* [Passage to read]:

--- start ---

1. Why are we doing this again? The High Court of Justice held a preliminary hearing Tuesday on whether a lawmaker facing criminal indictment can be tapped to form a coalition — a potentially high-stakes decision that could disrupt Prime Minister Benjamin Netanyahu’s political future.
- But right off the bat, Chief Justice Esther Hayut wondered out loud why the petition seeking to bar the premier from continued rule is even being heard before anyone knows the results of the upcoming election, giving more than a hint to the direction in which the top legal body is leaning.
- The remark allows Channel 13’s Akiva Novick to summarize the hearing well before its conclusion, tweeting, “in short, the High Court threw the petitioners down all the stairs.”
- But attorney Daphna Holtz-Lachner continued to argue her case, claiming that the current law’s leniency toward an indicted prime minister only refers to a serving premier, not an MK seeking a new appointment to the post. “This is not a political issue; this is a legal issue. The role of the judiciary is to make sure that the people elect people who work for the good of the people. Democracy must be protected. We can see how the defendant has already acted to attack legal authorities,” she said in court.

--- end ---

* [Data]:

--- start ---

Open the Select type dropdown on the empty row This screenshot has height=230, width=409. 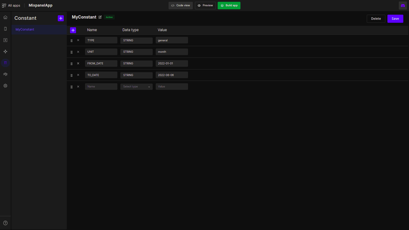click(x=136, y=87)
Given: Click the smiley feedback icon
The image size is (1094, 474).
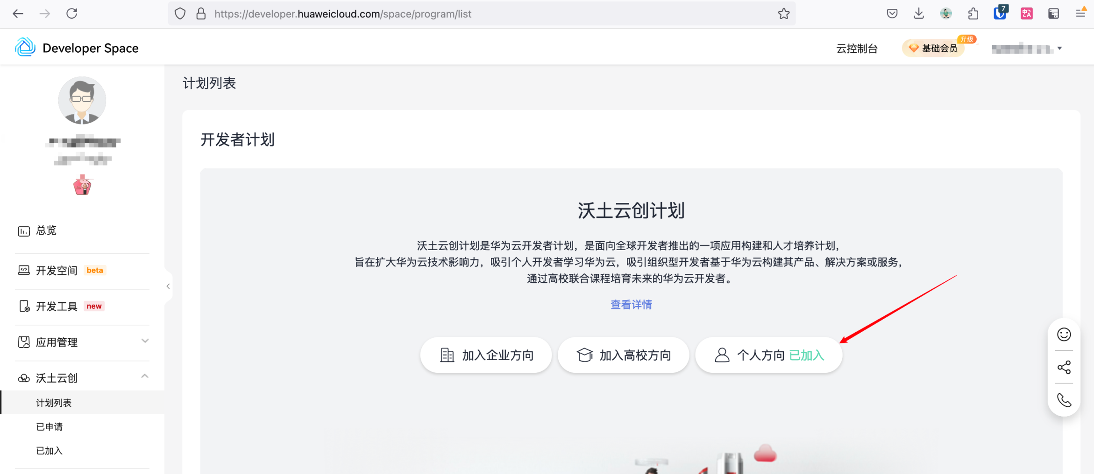Looking at the screenshot, I should pos(1064,335).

--- end ---

* [Written task 1]:
Which people are mentioned by name in the report on the High Court hearing? List every one.
* [Written task 2]:
How would you render this sentence from the report on the High Court hearing in Spanish: "This is not a political issue; this is a legal issue."
* [Written task 3]:
Transcribe a passage from the report on the High Court hearing, beginning at the words "1. Why are we" and stopping after "Netanyahu’s political future.".

* [Exercise response 1]:
Benjamin Netanyahu
Esther Hayut
Akiva Novick
Daphna Holtz-Lachner

* [Exercise response 2]:
Esta no es una cuestión política; esta es una cuestión legal.

* [Exercise response 3]:
1. Why are we doing this again? The High Court of Justice held a preliminary hearing Tuesday on whether a lawmaker facing criminal indictment can be tapped to form a coalition — a potentially high-stakes decision that could disrupt Prime Minister Benjamin Netanyahu’s political future.